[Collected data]
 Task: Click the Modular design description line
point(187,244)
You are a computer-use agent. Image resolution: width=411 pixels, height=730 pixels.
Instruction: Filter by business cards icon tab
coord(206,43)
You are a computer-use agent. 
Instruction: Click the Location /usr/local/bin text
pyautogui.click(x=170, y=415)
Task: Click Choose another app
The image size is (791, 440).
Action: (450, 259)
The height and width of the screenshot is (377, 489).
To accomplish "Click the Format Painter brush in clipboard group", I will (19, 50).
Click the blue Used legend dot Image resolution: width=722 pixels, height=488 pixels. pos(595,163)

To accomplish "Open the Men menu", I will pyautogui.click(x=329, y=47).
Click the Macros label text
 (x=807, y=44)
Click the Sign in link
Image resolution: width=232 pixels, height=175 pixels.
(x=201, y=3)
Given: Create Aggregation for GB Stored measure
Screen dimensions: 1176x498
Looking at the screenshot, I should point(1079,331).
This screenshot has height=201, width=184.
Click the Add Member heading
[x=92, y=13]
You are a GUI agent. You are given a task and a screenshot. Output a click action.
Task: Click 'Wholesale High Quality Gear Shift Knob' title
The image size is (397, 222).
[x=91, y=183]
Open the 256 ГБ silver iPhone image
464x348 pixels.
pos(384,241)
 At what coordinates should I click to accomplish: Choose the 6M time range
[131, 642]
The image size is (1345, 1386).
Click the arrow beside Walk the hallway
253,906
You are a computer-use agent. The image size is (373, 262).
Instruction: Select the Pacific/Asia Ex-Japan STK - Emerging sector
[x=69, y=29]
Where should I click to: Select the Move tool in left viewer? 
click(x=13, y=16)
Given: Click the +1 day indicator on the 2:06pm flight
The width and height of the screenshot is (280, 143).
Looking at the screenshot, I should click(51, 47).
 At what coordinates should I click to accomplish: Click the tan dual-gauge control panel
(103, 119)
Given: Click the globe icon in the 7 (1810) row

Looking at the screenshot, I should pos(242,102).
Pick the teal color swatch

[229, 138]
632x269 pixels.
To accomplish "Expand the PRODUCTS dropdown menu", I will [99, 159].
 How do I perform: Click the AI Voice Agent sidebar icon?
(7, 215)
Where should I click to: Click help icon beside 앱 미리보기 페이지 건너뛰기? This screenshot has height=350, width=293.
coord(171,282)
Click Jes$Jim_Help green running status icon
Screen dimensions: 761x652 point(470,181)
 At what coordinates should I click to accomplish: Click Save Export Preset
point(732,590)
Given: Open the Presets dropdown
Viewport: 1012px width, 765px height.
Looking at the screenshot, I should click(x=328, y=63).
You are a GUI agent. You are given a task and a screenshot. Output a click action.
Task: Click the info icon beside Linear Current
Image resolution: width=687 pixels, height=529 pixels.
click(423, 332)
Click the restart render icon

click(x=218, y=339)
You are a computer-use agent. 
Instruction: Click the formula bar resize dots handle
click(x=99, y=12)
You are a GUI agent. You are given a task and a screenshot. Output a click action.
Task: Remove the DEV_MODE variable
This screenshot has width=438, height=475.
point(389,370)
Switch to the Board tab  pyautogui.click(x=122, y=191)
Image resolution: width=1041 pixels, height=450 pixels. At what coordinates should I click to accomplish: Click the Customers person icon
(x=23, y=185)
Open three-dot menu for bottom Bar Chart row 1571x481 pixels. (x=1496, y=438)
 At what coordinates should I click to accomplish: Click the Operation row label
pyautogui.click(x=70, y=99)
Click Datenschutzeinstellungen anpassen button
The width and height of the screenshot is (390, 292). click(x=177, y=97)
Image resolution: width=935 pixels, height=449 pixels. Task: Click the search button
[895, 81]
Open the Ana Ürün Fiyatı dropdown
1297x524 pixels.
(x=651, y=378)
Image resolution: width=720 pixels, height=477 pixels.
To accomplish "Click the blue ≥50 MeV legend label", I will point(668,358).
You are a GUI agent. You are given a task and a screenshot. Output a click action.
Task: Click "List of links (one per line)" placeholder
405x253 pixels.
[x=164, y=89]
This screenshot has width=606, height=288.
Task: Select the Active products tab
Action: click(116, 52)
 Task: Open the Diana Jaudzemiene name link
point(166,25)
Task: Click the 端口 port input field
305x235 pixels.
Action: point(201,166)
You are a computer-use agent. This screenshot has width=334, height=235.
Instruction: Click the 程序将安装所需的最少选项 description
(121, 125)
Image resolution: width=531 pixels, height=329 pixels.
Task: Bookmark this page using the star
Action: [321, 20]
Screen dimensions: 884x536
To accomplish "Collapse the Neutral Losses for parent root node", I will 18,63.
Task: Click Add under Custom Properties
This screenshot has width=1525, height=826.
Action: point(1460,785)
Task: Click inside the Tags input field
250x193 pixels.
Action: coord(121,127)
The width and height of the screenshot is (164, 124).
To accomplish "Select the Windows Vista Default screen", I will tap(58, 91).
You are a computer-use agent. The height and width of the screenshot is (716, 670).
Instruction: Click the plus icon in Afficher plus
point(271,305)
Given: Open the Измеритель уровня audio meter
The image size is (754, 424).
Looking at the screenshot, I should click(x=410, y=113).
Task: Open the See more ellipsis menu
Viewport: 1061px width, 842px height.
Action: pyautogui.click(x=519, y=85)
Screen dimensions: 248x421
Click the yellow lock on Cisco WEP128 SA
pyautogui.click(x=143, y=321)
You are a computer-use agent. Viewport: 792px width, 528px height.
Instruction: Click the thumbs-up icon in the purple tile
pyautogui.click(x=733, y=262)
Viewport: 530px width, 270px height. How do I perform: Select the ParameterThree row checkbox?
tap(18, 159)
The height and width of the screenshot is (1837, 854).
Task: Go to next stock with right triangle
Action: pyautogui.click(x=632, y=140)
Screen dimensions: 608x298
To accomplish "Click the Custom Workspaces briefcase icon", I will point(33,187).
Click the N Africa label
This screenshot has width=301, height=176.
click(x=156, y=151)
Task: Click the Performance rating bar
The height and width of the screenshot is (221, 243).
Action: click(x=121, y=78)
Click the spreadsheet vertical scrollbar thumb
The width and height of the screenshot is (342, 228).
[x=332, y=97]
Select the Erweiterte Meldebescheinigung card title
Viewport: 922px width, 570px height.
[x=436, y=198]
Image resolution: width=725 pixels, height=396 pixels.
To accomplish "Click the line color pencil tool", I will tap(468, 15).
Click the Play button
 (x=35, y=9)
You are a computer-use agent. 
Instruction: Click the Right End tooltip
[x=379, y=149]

AIM OF THE EXERCISE: Exactly as they stand above, write out the entries.

RESPONSE TO THIS EXERCISE:
 Task: Click the Modular design description line
point(187,244)
You are a computer-use agent. Image resolution: width=411 pixels, height=730 pixels.
Instruction: Filter by business cards icon tab
coord(206,43)
You are a computer-use agent. 
Instruction: Click the Location /usr/local/bin text
pyautogui.click(x=170, y=415)
Task: Click Choose another app
The image size is (791, 440).
Action: (450, 259)
The height and width of the screenshot is (377, 489).
To accomplish "Click the Format Painter brush in clipboard group", I will (19, 50).
Click the blue Used legend dot Image resolution: width=722 pixels, height=488 pixels. pos(595,163)

To accomplish "Open the Men menu", I will pyautogui.click(x=329, y=47).
Click the Macros label text
 (x=807, y=44)
Click the Sign in link
Image resolution: width=232 pixels, height=175 pixels.
(x=201, y=3)
Given: Create Aggregation for GB Stored measure
Screen dimensions: 1176x498
Looking at the screenshot, I should point(1079,331).
This screenshot has height=201, width=184.
Click the Add Member heading
[x=92, y=13]
You are a GUI agent. You are given a task and a screenshot. Output a click action.
Task: Click 'Wholesale High Quality Gear Shift Knob' title
The image size is (397, 222).
[x=91, y=183]
Open the 256 ГБ silver iPhone image
464x348 pixels.
pos(384,241)
 At what coordinates should I click to accomplish: Choose the 6M time range
[131, 642]
The image size is (1345, 1386).
Click the arrow beside Walk the hallway
253,906
You are a computer-use agent. The image size is (373, 262).
Instruction: Select the Pacific/Asia Ex-Japan STK - Emerging sector
[x=69, y=29]
Where should I click to: Select the Move tool in left viewer? 
click(x=13, y=16)
Given: Click the +1 day indicator on the 2:06pm flight
The width and height of the screenshot is (280, 143).
Looking at the screenshot, I should click(51, 47).
 At what coordinates should I click to accomplish: Click the tan dual-gauge control panel
(103, 119)
Given: Click the globe icon in the 7 (1810) row

Looking at the screenshot, I should pos(242,102).
Pick the teal color swatch

[229, 138]
632x269 pixels.
To accomplish "Expand the PRODUCTS dropdown menu", I will [99, 159].
 How do I perform: Click the AI Voice Agent sidebar icon?
(7, 215)
Where should I click to: Click help icon beside 앱 미리보기 페이지 건너뛰기? This screenshot has height=350, width=293.
coord(171,282)
Click Jes$Jim_Help green running status icon
Screen dimensions: 761x652 point(470,181)
 At what coordinates should I click to accomplish: Click Save Export Preset
point(732,590)
Given: Open the Presets dropdown
Viewport: 1012px width, 765px height.
Looking at the screenshot, I should click(x=328, y=63).
You are a GUI agent. You are given a task and a screenshot. Output a click action.
Task: Click the info icon beside Linear Current
Image resolution: width=687 pixels, height=529 pixels.
click(423, 332)
Click the restart render icon

click(x=218, y=339)
You are a computer-use agent. 
Instruction: Click the formula bar resize dots handle
click(x=99, y=12)
You are a GUI agent. You are given a task and a screenshot. Output a click action.
Task: Remove the DEV_MODE variable
This screenshot has width=438, height=475.
point(389,370)
Switch to the Board tab  pyautogui.click(x=122, y=191)
Image resolution: width=1041 pixels, height=450 pixels. At what coordinates should I click to accomplish: Click the Customers person icon
(x=23, y=185)
Open three-dot menu for bottom Bar Chart row 1571x481 pixels. (x=1496, y=438)
 At what coordinates should I click to accomplish: Click the Operation row label
pyautogui.click(x=70, y=99)
Click Datenschutzeinstellungen anpassen button
The width and height of the screenshot is (390, 292). click(x=177, y=97)
Image resolution: width=935 pixels, height=449 pixels. Task: Click the search button
[895, 81]
Open the Ana Ürün Fiyatı dropdown
1297x524 pixels.
(x=651, y=378)
Image resolution: width=720 pixels, height=477 pixels.
To accomplish "Click the blue ≥50 MeV legend label", I will point(668,358).
You are a GUI agent. You are given a task and a screenshot. Output a click action.
Task: Click "List of links (one per line)" placeholder
405x253 pixels.
[x=164, y=89]
This screenshot has width=606, height=288.
Task: Select the Active products tab
Action: click(116, 52)
 Task: Open the Diana Jaudzemiene name link
point(166,25)
Task: Click the 端口 port input field
305x235 pixels.
Action: point(201,166)
You are a computer-use agent. This screenshot has width=334, height=235.
Instruction: Click the 程序将安装所需的最少选项 description
(121, 125)
Image resolution: width=531 pixels, height=329 pixels.
Task: Bookmark this page using the star
Action: [321, 20]
Screen dimensions: 884x536
To accomplish "Collapse the Neutral Losses for parent root node", I will 18,63.
Task: Click Add under Custom Properties
This screenshot has width=1525, height=826.
Action: point(1460,785)
Task: Click inside the Tags input field
250x193 pixels.
Action: coord(121,127)
The width and height of the screenshot is (164, 124).
To accomplish "Select the Windows Vista Default screen", I will tap(58, 91).
You are a computer-use agent. The height and width of the screenshot is (716, 670).
Instruction: Click the plus icon in Afficher plus
point(271,305)
Given: Open the Измеритель уровня audio meter
The image size is (754, 424).
Looking at the screenshot, I should click(x=410, y=113).
Task: Open the See more ellipsis menu
Viewport: 1061px width, 842px height.
Action: pyautogui.click(x=519, y=85)
Screen dimensions: 248x421
Click the yellow lock on Cisco WEP128 SA
pyautogui.click(x=143, y=321)
You are a computer-use agent. Viewport: 792px width, 528px height.
Instruction: Click the thumbs-up icon in the purple tile
pyautogui.click(x=733, y=262)
Viewport: 530px width, 270px height. How do I perform: Select the ParameterThree row checkbox?
tap(18, 159)
The height and width of the screenshot is (1837, 854).
Task: Go to next stock with right triangle
Action: pyautogui.click(x=632, y=140)
Screen dimensions: 608x298
To accomplish "Click the Custom Workspaces briefcase icon", I will point(33,187).
Click the N Africa label
This screenshot has width=301, height=176.
click(x=156, y=151)
Task: Click the Performance rating bar
The height and width of the screenshot is (221, 243).
Action: click(x=121, y=78)
Click the spreadsheet vertical scrollbar thumb
The width and height of the screenshot is (342, 228).
[x=332, y=97]
Select the Erweiterte Meldebescheinigung card title
Viewport: 922px width, 570px height.
[x=436, y=198]
Image resolution: width=725 pixels, height=396 pixels.
To accomplish "Click the line color pencil tool", I will tap(468, 15).
Click the Play button
 (x=35, y=9)
You are a computer-use agent. 
Instruction: Click the Right End tooltip
[x=379, y=149]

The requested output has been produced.